Many researchers worldwide have suggested that not only IL-6, yet CRP and ESR are closely related to radiographic knee OA, symptoms severity, and the progression of the disease (8, 36-44). These biomarkers suggest that low-grade inflammation might be a direct pathway in structural and symptomatic changes on knee OA (21).

All the presented data suggest that inflammatory biomarkers, such as CRP and ESR, might be a key factor in knee OA pathogenesis; they could serve as OA predictors and as outcome variables. Their change may indicate the effectiveness of the current intervention (Ozone treatment). With this in mind, it could be understood why in the present study CRP and ESR were slightly elevated; and how Ozone was capable of diminishing such biochemical levels, together with symptom relief. This observation also comes in line with previous studies (Fernandez-Cuadros et al), in which important and significant amelioration of pain, rigidity; and improvement on QoL was observed after Ozone treatment. Indeed, for the first time, the findings correlate clinical improvement with biochemical improvement in knee OA patients. The current study is in accordance with that of Zhu et al., who stated that hs-CRP was significantly associated with WOMAC knee pain and its changes (21).

From the previous discussion, it can be inferred that the decrease of CRP and ESR as markers of inflammation, reflect the effectiveness of Ozone treatment on knee OA management. Therefore, in the current study it was observed that Ozone ameliorates pain and stiffness, improves pain and function, and decreases CRP and ESR values. This study also showed a direct relationship between inflammation and symptom severity in knee OA. Before treatment, patients presented a high score on VAS and WOMAC scales, and high values of serum CRP and ESR. After the intervention (Ozone treatment), lower scores on VAS and WOMAC scales were observed, which correspond to symptoms alleviation, and were related to lower CRP and ESR values.

An important limitation of the study was the absence of a control group. The small sample size (n = 33) limited the establishment of a control group. Indeed, because of ethical considerations, the researchers pursued to treat all patients with the treatment protocol, based on decades of clinical experience in the management of Ozone for pain and inflammation. This quasi-experimental before-and-after study intended to add clinical-based evidence and solve the lack of control group. That is the main reason why this kind of study was designed. In the before-and-after evaluation, a change after the intervention was expected to be the direct effect of Ozone on the treatment group.

DATASET EXCERPT ->

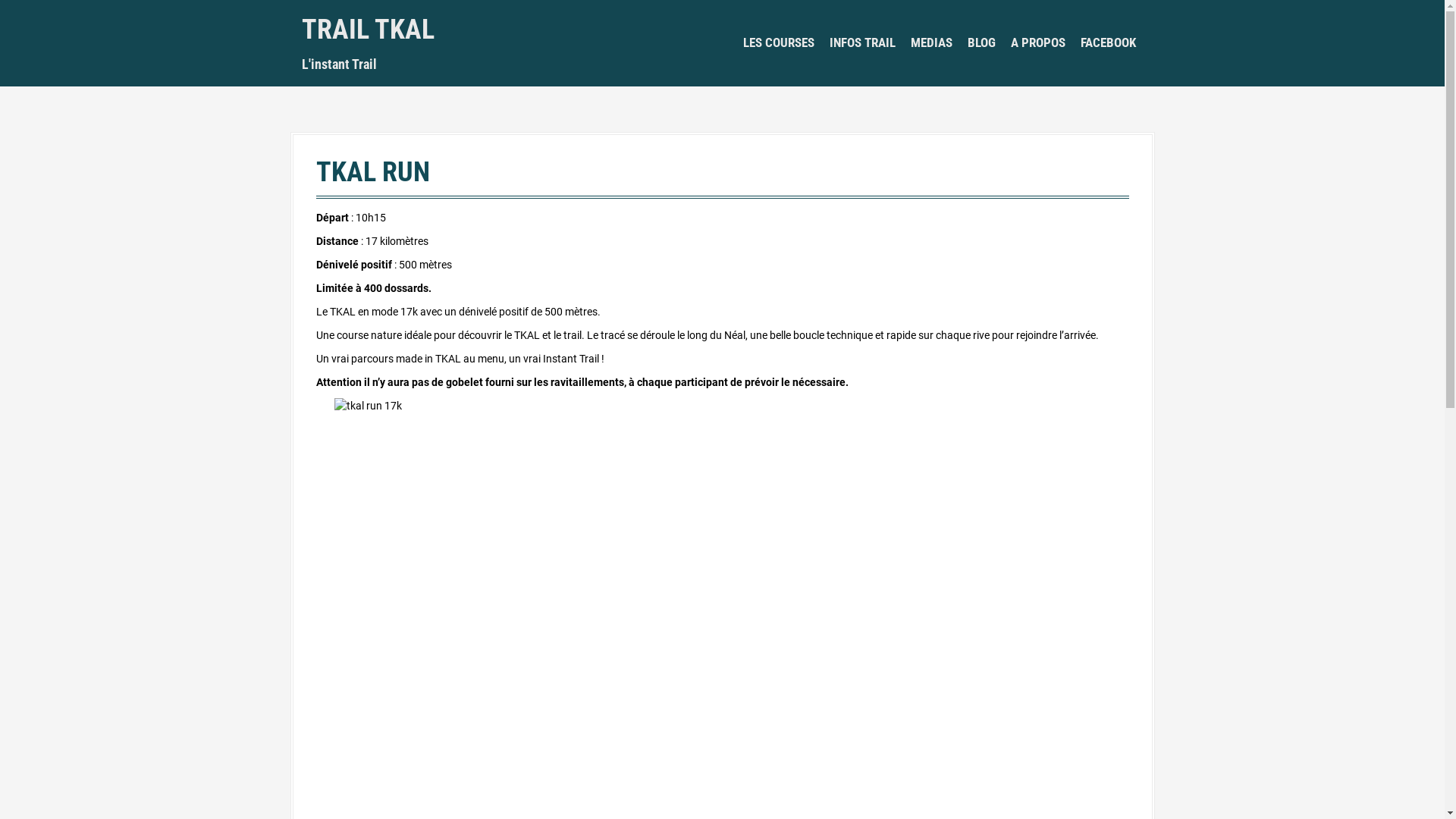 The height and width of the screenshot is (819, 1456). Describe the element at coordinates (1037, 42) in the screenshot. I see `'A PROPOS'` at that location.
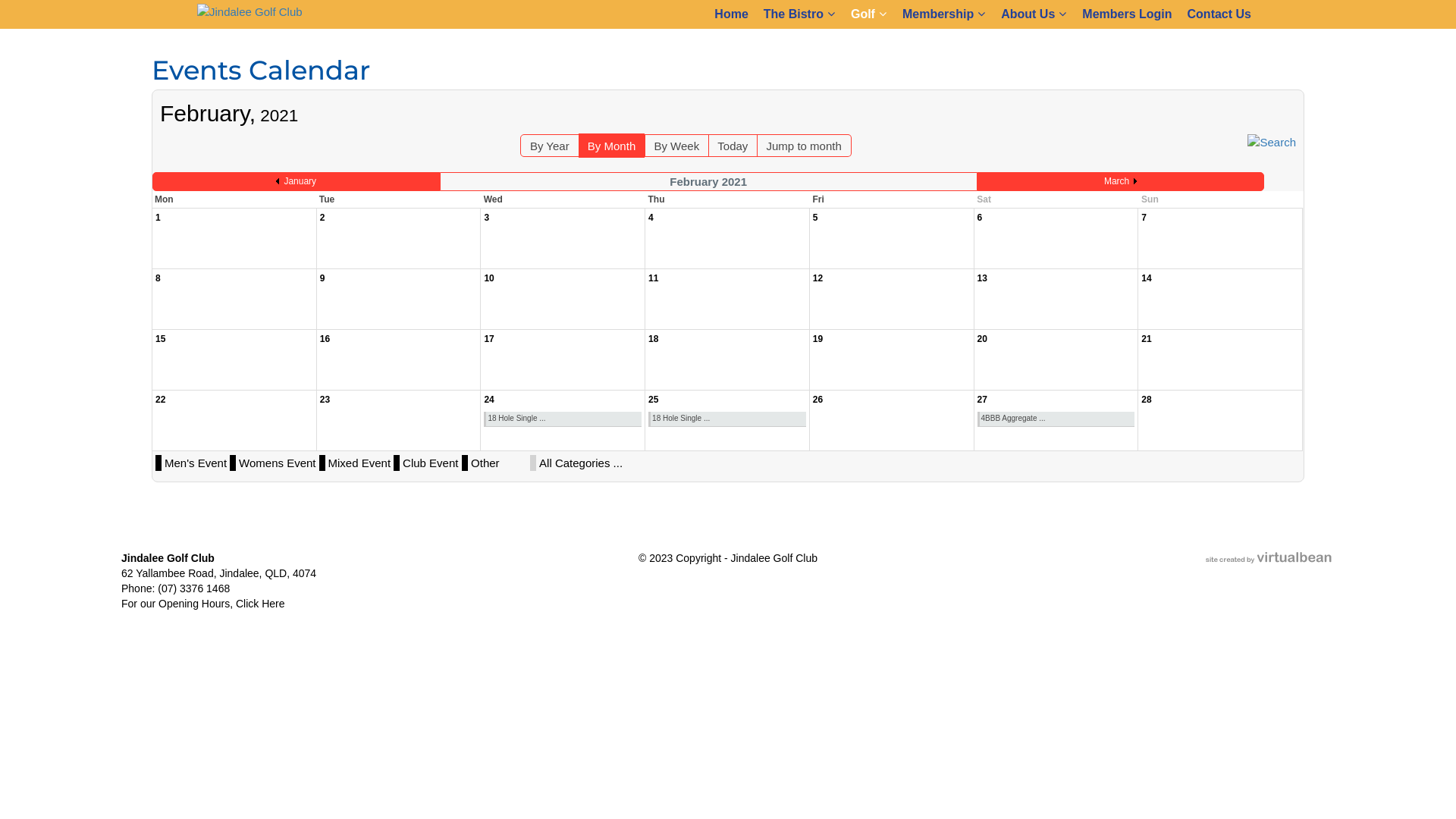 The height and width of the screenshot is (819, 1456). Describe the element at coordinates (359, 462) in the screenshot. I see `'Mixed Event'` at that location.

EXERCISE -> From the excerpt on Ozone treatment for knee OA, quote the passage from "An important limitation" up to and including "the treatment group.".

EXERCISE SOLUTION ->
An important limitation of the study was the absence of a control group. The small sample size (n = 33) limited the establishment of a control group. Indeed, because of ethical considerations, the researchers pursued to treat all patients with the treatment protocol, based on decades of clinical experience in the management of Ozone for pain and inflammation. This quasi-experimental before-and-after study intended to add clinical-based evidence and solve the lack of control group. That is the main reason why this kind of study was designed. In the before-and-after evaluation, a change after the intervention was expected to be the direct effect of Ozone on the treatment group.